One of the main characters in Greg Bear’s recent novel, City at the End of Time (2008) is a far-future superevolved human ‘Tall One’ or ‘Eidolon’ called Pahtun. Here he is in conversation with some less-evolved individuals:
'He waved a long-fingered hand, and Tiadba noticed that on the tip of his sixth-finger—he had six fingers and an odd thumb, mounted in the center of his palm—there was a pink flower. Patient observation, as Pahtun spoke and waved his hand some more, rewarded her with the realization that this flower was in fact a cluster of six-smaller fingers—perhaps used in delicate tasks’ [Bear, City, 287]
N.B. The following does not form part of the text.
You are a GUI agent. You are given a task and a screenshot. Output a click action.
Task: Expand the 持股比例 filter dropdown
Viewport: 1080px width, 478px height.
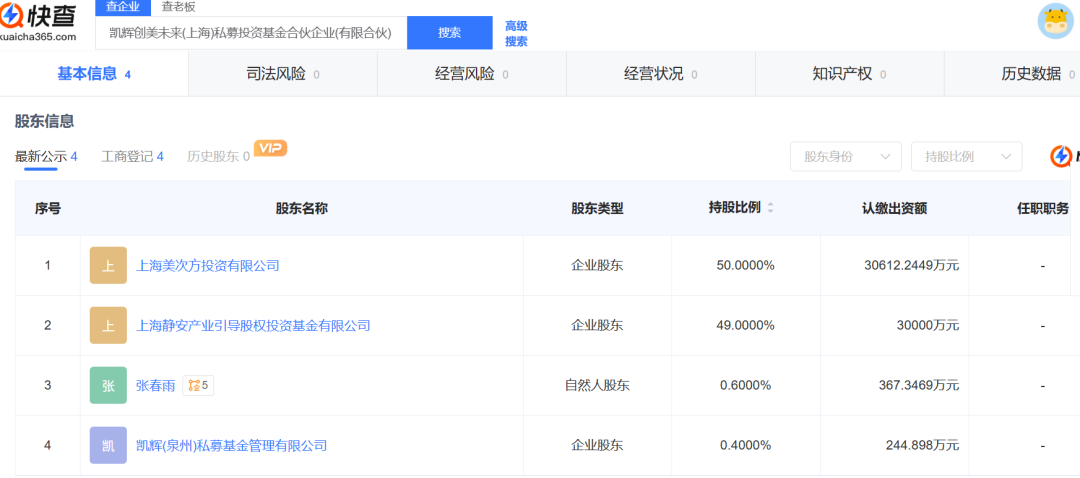[966, 157]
What makes this little image so striking is its peculiarly fractal logic, its extension of our sense of a human being as (to appropriate Lear’s words) a poor forked thing: a unitary, single ‘body’ (which we tend to mistake for ‘us’) branches into two arms, into two legs. Each arm branches at its end into five digits. Bear simply imaginatively extends this logic: it is hard, I submit, to think of the finger branching into six miniature fingers without wondering whether each of these mini-fingers does not also end in even smaller fingers—perhaps . Our hands, howsoever useful they are as manipulators and signifiers, also represent one place where our body frays.